┌────────
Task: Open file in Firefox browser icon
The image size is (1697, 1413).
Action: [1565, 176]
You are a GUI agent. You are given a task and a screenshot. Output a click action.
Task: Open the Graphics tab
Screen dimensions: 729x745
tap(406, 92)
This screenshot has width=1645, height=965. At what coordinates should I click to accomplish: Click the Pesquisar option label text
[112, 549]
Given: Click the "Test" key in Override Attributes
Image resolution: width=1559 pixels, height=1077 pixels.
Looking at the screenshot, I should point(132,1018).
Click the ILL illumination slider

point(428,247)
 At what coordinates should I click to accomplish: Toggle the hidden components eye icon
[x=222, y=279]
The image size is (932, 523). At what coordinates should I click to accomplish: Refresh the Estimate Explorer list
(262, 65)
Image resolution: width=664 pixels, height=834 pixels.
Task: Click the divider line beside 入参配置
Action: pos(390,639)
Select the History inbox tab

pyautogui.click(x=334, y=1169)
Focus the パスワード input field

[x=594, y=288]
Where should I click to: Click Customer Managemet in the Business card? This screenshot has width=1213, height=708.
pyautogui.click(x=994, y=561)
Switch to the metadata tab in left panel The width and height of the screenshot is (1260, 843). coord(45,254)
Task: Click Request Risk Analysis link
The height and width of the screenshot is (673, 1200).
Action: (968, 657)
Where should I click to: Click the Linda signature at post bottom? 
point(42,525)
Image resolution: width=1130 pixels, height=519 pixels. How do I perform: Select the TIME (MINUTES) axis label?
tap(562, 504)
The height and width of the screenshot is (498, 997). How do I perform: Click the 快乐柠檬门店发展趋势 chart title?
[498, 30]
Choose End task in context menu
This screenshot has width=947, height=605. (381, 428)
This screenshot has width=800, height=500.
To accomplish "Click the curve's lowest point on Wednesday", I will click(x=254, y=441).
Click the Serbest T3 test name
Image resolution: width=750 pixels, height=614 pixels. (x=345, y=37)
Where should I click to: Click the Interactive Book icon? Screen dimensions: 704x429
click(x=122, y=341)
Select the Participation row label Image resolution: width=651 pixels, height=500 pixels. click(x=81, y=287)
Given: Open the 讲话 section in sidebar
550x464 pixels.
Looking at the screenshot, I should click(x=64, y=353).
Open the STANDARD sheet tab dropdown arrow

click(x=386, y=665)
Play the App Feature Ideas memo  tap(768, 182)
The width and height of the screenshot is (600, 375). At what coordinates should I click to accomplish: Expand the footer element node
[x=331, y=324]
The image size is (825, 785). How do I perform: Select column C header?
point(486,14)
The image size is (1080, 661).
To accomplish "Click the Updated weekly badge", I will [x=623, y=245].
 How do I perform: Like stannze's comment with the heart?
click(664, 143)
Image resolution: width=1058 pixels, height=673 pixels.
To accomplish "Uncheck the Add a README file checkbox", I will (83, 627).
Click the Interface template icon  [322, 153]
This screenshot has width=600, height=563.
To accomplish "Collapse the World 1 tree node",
└────────
= Task =
What are the lines, exactly as written above, from the line with "The image size is (1080, 661)." to the line with "Image resolution: width=1058", both included? Output only those.

= Solution to this exercise =
The image size is (1080, 661).
To accomplish "Click the Updated weekly badge", I will [x=623, y=245].
 How do I perform: Like stannze's comment with the heart?
click(664, 143)
Image resolution: width=1058 pixels, height=673 pixels.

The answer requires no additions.